Multi-Omics and Regulatory Genomics¤

Modern biology measures multiple molecular layers -- transcriptomics, epigenomics, proteomics, metabolomics, and spatial organization -- each providing a different view of the same biological system. DiffBio provides 11 differentiable operators for integrating these modalities, analyzing epigenomic regulation, quantifying splicing, discovering sequence motifs, and comparing mass spectra.

Why Multi-Omics Integration Matters¤

No single measurement captures the full state of a cell.
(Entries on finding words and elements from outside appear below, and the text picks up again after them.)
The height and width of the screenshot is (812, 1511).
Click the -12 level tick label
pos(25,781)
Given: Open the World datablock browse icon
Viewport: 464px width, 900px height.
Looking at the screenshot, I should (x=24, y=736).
RNA-seq measures transcript abundance but misses post-translational regulation. ATAC-seq reveals chromatin accessibility but not which genes are actively transcribed. Proteomics quantifies protein levels but lacks the resolution of spatial methods.

Each modality is an incomplete projection of the underlying biology. Integration recovers information that no single modality can provide alone:

Gene expression + chromatin accessibility = regulatory potential
Spatial coordinates + expression = tissue architecture
RNA + protein = post-transcriptional regulation

Product-of-Experts Fusion¤

DifferentiableMultiOmicsVAE integrates multiple modalities through a shared latent space using Product-of-Experts (PoE) fusion:

Per-modality encoders map each data type to a posterior distribution \(q_m(z | x_m) = \mathcal{N}(\mu_m, \sigma_m^2)\)
PoE combines posteriors by multiplying precision-weighted means: \(\sigma_{\text{joint}}^{-2} = \sum_m \sigma_m^{-2}\), \(\mu_{\text{joint}} = \sigma_{\text{joint}}^2 \sum_m \mu_m / \sigma_m^2\)
Reparameterized sampling draws \(z\) from the joint posterior
Per-modality decoders reconstruct each input from the shared \(z\)

PoE fusion naturally handles missing modalities -- if a modality is absent, its encoder simply does not contribute to the joint posterior. This makes the model robust to incomplete data, which is common when combining assays from different experimental protocols.

Spatial Transcriptomics¤

Spatial methods (Visium, MERFISH, Slide-seq) preserve the physical location of gene expression within tissue. Two operators address key spatial analysis tasks:

Cell type deconvolution (SpatialDeconvolution): Each spatial spot may contain multiple cell types. This operator learns spot embeddings that account for spatial context via attention mechanisms, then performs soft assignment to reference cell type profiles. The output is a per-spot cell type proportion vector -- fully differentiable for joint optimization with downstream tissue analysis.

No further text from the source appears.